**CONSIGNE**. Prolongez le texte sur les mesures gouvernementales d'accessibilité pour les personnes handicapées en reprenant après sa dernière phrase.

**** PAGE ****

Ces crédits s’insèrent dans une enveloppe plus large, le Fonds territorial d’accessibilité (FTA), doté de 1,5 milliard d’euros sur cinq ans. Deux tiers doivent servir à financer la mise en accessibilité des bâtiments, et un tiers celle des transports.
Le gouvernement affirme que 500 millions d’euros de ce fonds serviront à « co-financer les projets des collectivités ». Mais s’agit-il d’argent frais, ou d’un recyclage de dotations existantes ? Dans le dossier de presse diffusé hier, il est indiqué qu’ « en 2024, les dotations d’investissement (DETR et DSIL) seront priorisées pour aider la mise en accessibilité des bâtiments des collectivités les plus fragiles financièrement dans le cadre du fonds territorial d’accessibilité ». Cette formule paraît sans ambiguïté : les 500 millions évoqués semblent ne pas être une nouvelle enveloppe, mais seraient pris sur la DSIL et la DETR, donc au détriment d’autres collectivités…
Transports
À l’approche des JOP, le gouvernement a fixé un objectif de « 1 000 taxis accessibles » dans les villes olympiques d’ici à l’été prochain. Cet objectif serait, selon le gouvernement, déjà rempli à 70 %.
Reste l’ épineuse question de l’accessibilité des transports en commun pour les JOP. Si le gouvernement peut affirmer que la mise en accessibilité des gares concernées par les Jeux est aujourd’hui « achevée » , il reste le très gros point noir de l’accessibilité du métro parisien, qui est plus que médiocre. Une seule ligne (la 14) est entièrement accessible aux personnes en fauteuil roulant. Pour le reste, à peine 10 % des stations (une trentaine sur 309) sont équipées d’ascenseurs. Le gouvernement se félicite, certes, que le nombre de stations accessibles « ait été multiplié par quatre entre 2017 et 2024 », mais pas grand-chose multiplié par quatre donne toujours pas grand-chose.
En revanche, il faut noter que 100 % des lignes de bus parisiennes sont désormais accessibles aux usagers en fauteuil roulant (UFR). Le gouvernement a annoncé, de surcroît, la mise en place de « navettes spécifiques » pour les UFR entre les gares parisiennes et les sites olympiques.
École
Autre grande problématique abordée lors du CIH d’hier : l’accès des enfants handicapés à l’école. Au chapitre des réalisations récentes ou à venir, le gouvernement se félicite de l’attribution d’un « identifiant national élève » (INE) pour tous les enfants handicapés scolarisés, « à partir de la rentrée 2024 ».
Par ailleurs, il confirme la création du « bonus périscolaire » financé par la Cnaf, destiné à « assurer le financement des accueils de loisirs pour l’accompagnement des enfants en situation de handicap ».

**** DONNÉES AFFICHÉES ****

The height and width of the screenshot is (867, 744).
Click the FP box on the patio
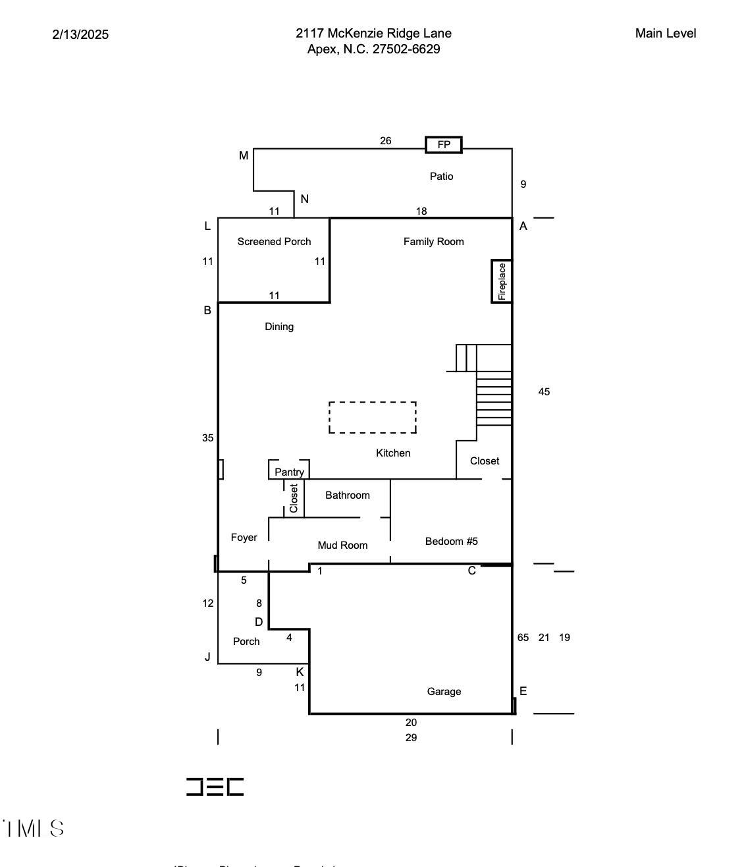[444, 145]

****

**RÉPONSE ATTENDUE**.
Reste la question complexe des AESH, et en particulier du financement de la prise en charge pendant le temps périscolaire, qui est un point de friction important entre l’État et les collectivités locales (lire Maire info du 13 septembre). Rappelons que l’AMF demande que l’Éducation nationale prenne entièrement en charge les AESH pendant le temps périscolaire, et en particulier pendant la pause méridienne – alors que le Conseil d'État a estimé en 2020 que cette prise en charge relève des collectivités. Ce débat pourrait revenir sur le devant de la scène par le biais d’une proposition de loi déposée en juillet et demandant que les AESH soient « rémunérés par l’État sur le temps (…) de pause méridienne ». Mais encore faut-il que cette proposition de loi soit mise à l’ordre du jour du Sénat.
« Assistants à la réussite éducative »
En attendant, cette question est soigneusement évitée dans le dossier de presse du gouvernement. Il annonce en revanche la création « d’un nouveau métier d’assistant à la réussite éducative » , qui « permettra aux AESH qui le souhaitent d’avoir un emploi à temps plein à 35 heures en complétant leur temps de travail par de nouvelles missions ».
La définition de ce nouveau métier n’a pas encore été officiellement délivrée par le gouvernement, mais il semble que son intention soit de fusionner les AESH et les AED (assistants d’éducation), dont les missions sont pourtant totalement différentes. Rappelons en effet que les AED ne sont pas consacrés aux élèves en situation de handicap mais à la vie scolaire en général.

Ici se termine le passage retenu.